The phase-one trial involved just 10 patients, but its results have drawn wide attention from researchers. Prof. Paul Morgan, an immunologist at Cardiff University, called the findings remarkable. “They demonstrate the potential to permanently cure HAE with a single treatment,” he said. Dr. Michael Tarzi, a senior lecturer and honorary consultant at Brighton and Sussex Medical School, described it as “an outstanding application of new technology.”
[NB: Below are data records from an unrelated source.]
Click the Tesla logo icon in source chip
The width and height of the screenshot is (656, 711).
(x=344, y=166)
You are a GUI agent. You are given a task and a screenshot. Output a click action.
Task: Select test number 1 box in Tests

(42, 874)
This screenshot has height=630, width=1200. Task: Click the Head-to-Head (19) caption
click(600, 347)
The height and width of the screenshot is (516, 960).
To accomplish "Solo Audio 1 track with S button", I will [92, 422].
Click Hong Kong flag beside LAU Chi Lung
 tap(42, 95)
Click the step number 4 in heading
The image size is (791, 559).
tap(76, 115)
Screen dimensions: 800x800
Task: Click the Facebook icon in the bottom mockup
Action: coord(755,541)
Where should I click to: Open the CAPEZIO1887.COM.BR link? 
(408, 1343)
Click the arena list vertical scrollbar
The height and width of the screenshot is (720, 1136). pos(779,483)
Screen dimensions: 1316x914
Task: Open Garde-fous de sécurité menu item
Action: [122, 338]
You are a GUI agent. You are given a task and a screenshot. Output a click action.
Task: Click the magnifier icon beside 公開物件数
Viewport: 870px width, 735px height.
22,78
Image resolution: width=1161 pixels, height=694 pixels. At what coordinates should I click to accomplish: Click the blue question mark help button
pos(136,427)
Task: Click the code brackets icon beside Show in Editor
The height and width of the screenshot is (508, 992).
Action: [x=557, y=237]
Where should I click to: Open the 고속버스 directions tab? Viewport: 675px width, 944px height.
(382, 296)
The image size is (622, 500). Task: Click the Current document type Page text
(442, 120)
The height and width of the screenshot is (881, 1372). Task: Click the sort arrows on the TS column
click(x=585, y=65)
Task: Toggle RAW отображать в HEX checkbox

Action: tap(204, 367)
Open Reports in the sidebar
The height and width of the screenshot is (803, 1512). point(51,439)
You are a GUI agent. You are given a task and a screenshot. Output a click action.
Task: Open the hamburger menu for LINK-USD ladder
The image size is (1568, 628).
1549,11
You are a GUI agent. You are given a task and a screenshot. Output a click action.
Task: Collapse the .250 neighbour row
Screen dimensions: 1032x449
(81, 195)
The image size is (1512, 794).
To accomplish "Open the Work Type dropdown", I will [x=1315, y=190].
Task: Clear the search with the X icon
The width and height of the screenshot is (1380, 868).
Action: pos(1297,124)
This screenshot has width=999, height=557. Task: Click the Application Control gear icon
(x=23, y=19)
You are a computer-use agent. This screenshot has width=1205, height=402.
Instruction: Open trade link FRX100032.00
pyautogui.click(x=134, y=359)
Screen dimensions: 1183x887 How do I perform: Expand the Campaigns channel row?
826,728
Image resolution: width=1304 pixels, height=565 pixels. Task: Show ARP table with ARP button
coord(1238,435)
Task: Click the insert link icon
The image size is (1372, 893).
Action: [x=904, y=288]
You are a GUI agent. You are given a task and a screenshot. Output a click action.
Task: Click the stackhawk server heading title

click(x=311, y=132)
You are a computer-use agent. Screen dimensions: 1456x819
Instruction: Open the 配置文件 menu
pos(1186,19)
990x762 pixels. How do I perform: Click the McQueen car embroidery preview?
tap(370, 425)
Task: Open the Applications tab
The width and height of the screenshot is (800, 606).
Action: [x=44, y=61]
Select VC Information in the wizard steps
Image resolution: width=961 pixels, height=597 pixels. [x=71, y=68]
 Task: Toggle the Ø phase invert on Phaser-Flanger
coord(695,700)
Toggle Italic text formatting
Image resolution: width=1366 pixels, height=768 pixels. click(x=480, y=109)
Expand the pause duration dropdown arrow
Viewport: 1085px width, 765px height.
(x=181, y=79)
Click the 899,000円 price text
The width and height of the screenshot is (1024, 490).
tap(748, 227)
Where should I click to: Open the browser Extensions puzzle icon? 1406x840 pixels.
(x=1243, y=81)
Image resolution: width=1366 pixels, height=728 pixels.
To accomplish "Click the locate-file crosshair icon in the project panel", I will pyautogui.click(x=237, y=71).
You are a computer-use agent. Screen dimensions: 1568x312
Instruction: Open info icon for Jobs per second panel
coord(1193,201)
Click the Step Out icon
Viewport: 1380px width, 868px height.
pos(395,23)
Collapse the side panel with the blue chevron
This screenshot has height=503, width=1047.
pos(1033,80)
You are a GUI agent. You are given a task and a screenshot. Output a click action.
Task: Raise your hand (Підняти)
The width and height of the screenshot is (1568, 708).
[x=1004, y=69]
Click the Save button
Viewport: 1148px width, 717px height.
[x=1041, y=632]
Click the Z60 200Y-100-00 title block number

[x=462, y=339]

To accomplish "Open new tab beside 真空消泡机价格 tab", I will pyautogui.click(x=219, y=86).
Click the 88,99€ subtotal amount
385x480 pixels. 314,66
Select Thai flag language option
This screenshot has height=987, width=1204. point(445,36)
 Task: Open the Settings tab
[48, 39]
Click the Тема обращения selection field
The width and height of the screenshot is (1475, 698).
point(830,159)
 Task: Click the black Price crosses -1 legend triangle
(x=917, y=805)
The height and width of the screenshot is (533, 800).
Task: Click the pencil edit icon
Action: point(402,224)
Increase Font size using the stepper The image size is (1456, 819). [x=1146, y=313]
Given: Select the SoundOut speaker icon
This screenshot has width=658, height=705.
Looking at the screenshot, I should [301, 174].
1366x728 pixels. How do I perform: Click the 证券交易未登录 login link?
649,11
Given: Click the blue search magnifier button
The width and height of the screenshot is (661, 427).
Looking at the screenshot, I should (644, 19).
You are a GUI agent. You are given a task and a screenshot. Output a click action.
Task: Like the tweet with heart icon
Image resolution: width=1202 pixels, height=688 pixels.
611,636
The research builds on a wave of advances in CRISPR-based medicine that have accelerated in recent years. A separate CRISPR therapy for sickle cell disease received regulatory approval in the U.S. and U.K. in late 2023 C.E., signaling that gene editing is moving from laboratory promise to clinical reality. Doctors have already treated 25 more patients in a phase-two trial and are recruiting for a phase-three trial, which will test the therapy across different hereditary angioedema types and populations.

A real but important caveat

The therapy is not expected to reach patients soon. Even if it clears the remaining trials, one-shot gene therapies rank among the most expensive treatments in the world, with recent estimates placing them between $1 million and $2 million per patient. Prof. Morgan noted that this could limit access to wealthy countries, raising serious questions about equity that larger trials will not resolve on their own. The path from a promising phase-one result to a widely available treatment is long, and for a rare disease affecting one in 50,000 people, commercial incentives may complicate that journey further.

Still, for patients who have spent decades managing a condition that can be disfiguring, isolating, and life-threatening, the results published in the New England Journal of Medicine represent something that rigorous, peer-reviewed science rarely delivers so cleanly: genuine hope of a cure.